Yasa haftaya çıkabilir

Neticede o toplantıdan çıkan ilk kararı Başbakan Erdoğan açıkladı: 1 Mayıs işçi bayramı olarak resmi tatil statüsünde olacaktı. Ancak toplantıda AB’nin talebi olan sendika reformu konusu tartışılmıştı. 1 Mayıs kararı, aslında işçi haklarında artık kaçınılmaz hale gelen reform paketinin bir parçası idi.

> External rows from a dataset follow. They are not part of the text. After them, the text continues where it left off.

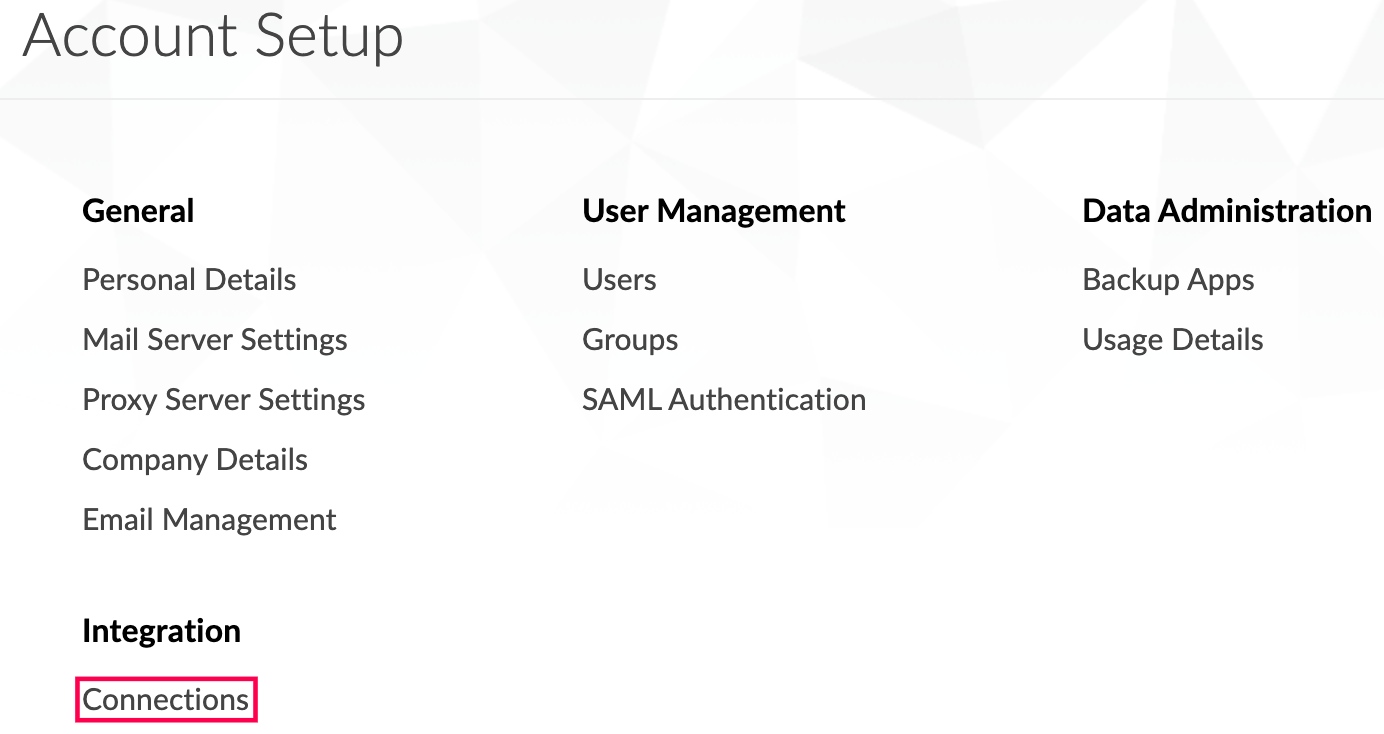
Task: View Usage Details
Action: [x=1173, y=340]
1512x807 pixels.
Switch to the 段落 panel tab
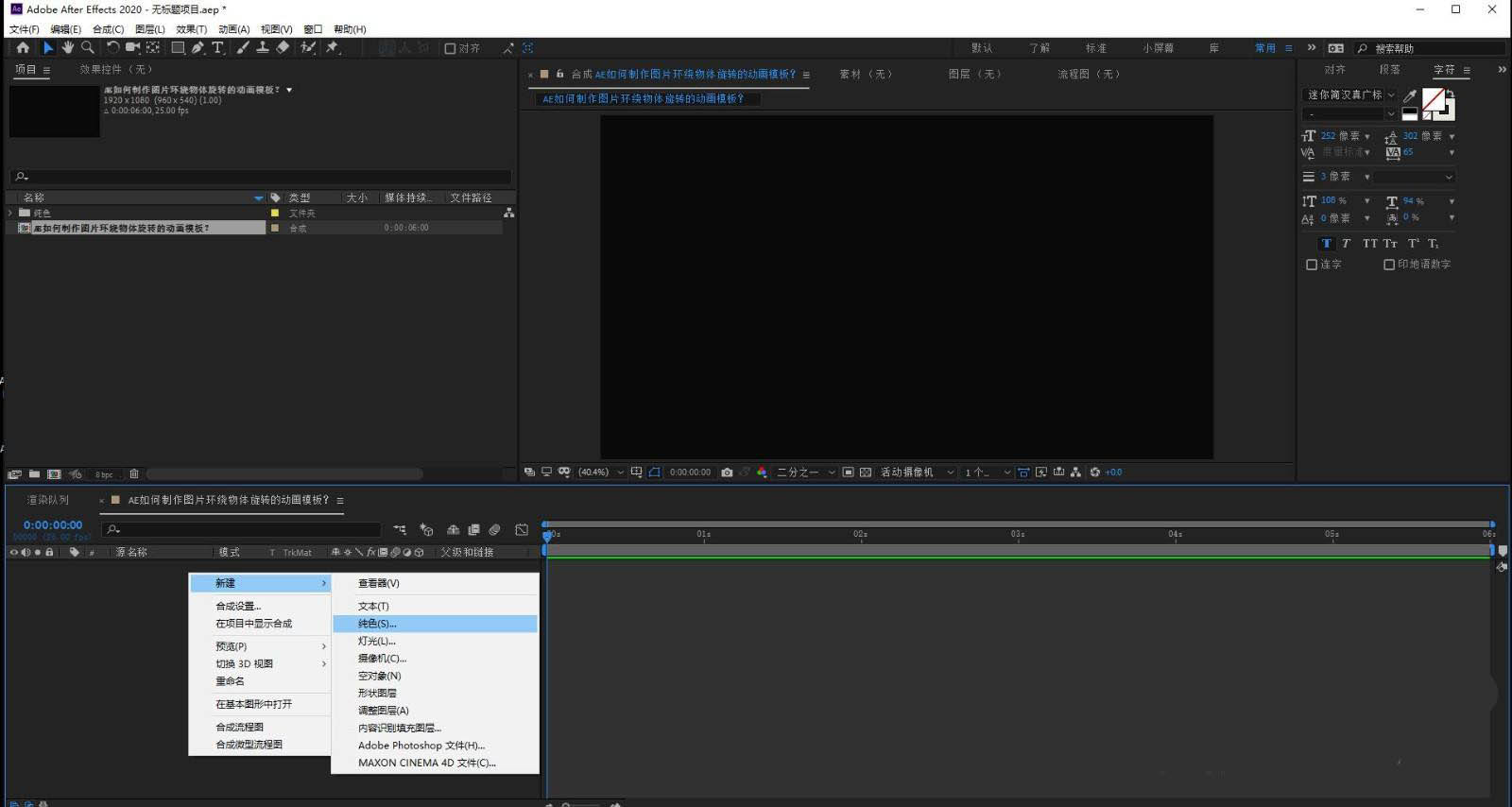pos(1389,70)
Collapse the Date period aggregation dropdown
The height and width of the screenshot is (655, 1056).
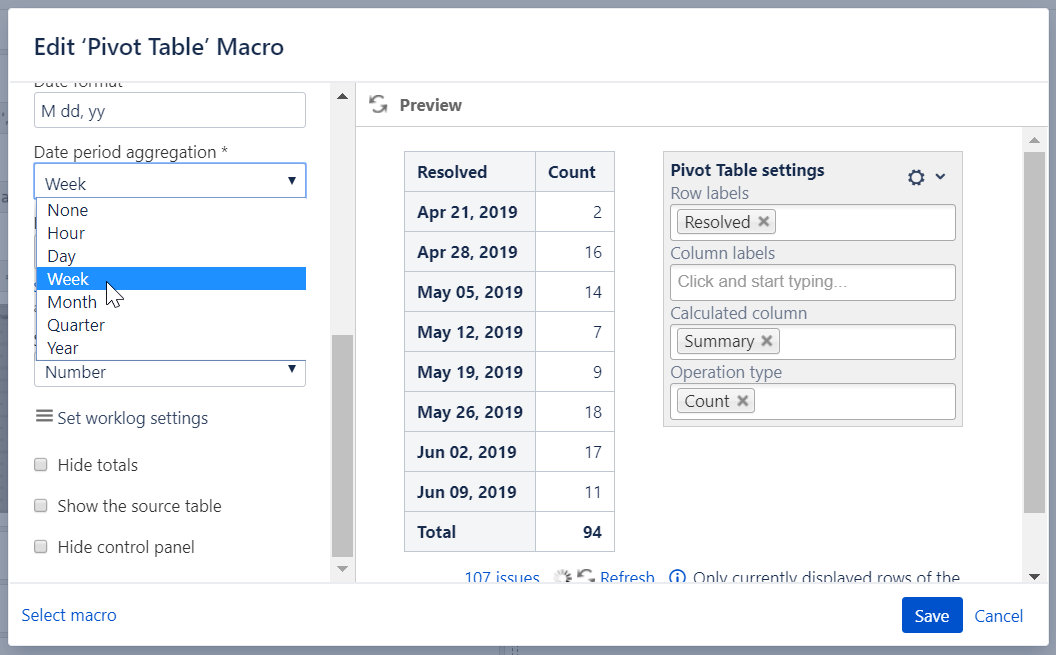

Ertesi gün Ankara’da yapılan Üçlü Danışma Kurulu’nun gündemini sendika reformu belirledi. İşveren sendikalarının (TİSK) pakete dâhil edilmesini istediği kıdem tazminatı konusu 20 Mayıs’taki Danışma Kurulu toplantısına bırakıldı.

Çelik’in verdiği bilgiye göre işlem şöyle yürüyecek: Sendikalar 13 Nisan pazartesi günü yasa teklifi maddeleri üzerinde istedikleri değişiklikleri hükümete bildirecek. (Hatırlanabileceği gibi, geçen yıl Bakanlar Kurulu mutabakatı olmaması nedeniyle değişiklik bir yasa tasarısı değil, teklifi olarak bir grup milletvekili tarafından Meclis’e sunulmuştu. 21 Mayıs 2008’de Meclis’e sunulan teklif, muhalefet partilerinin desteğiyle beş gün sonra komisyondan geçip Genel Kurul’a inmişti; halen Genel Kurul gündeminde görüşülmeyi bekliyor.) 14 Nisan Salı günü Çelik, Meclis’teki siyasi parti gruplarıyla görüşüp onların tekliflerini alacak. Bakan, randevuların alındığını, partiler açısından sorun görünmediğini, bir aksilik çıkmazsa yasanın 16 Nisan Perşembe günü Meclis Genel Kurulu’nda oylanabileceğini söylüyor.

Muhalefet desteği

AB işleri bakanı Egemen Bağış, reformlara verilecek desteği muhalefet için de sınav sayıyorsa, bu ilk örneğinde muhalefet sınavdan başarıyla çıkacak gibi. Faruk Çelik
zaten sendika reformu konusunda muhalefet partilerinden sorun çıkmayacağına inanıyor.
CHP lideri Deniz Baykal ise dün yaptığı açıklamalarla, yalnızca 1 Mayıs’ın resmi tatil ilan edilmesi konusunda değil, işçi hakları konusunda AB ve Uluslararası Çalışma Örgütü (ILO) standartlarına uyum doğrultusunda atılacak adımlara destek vereceklerini açıkladı. Böylelikle daha önceki AB uyum reformlarının mümkün olması için desteğini vermiş olan
CHP, seçimler sonrasındaki ilk örnekte de kuralı bozmadı.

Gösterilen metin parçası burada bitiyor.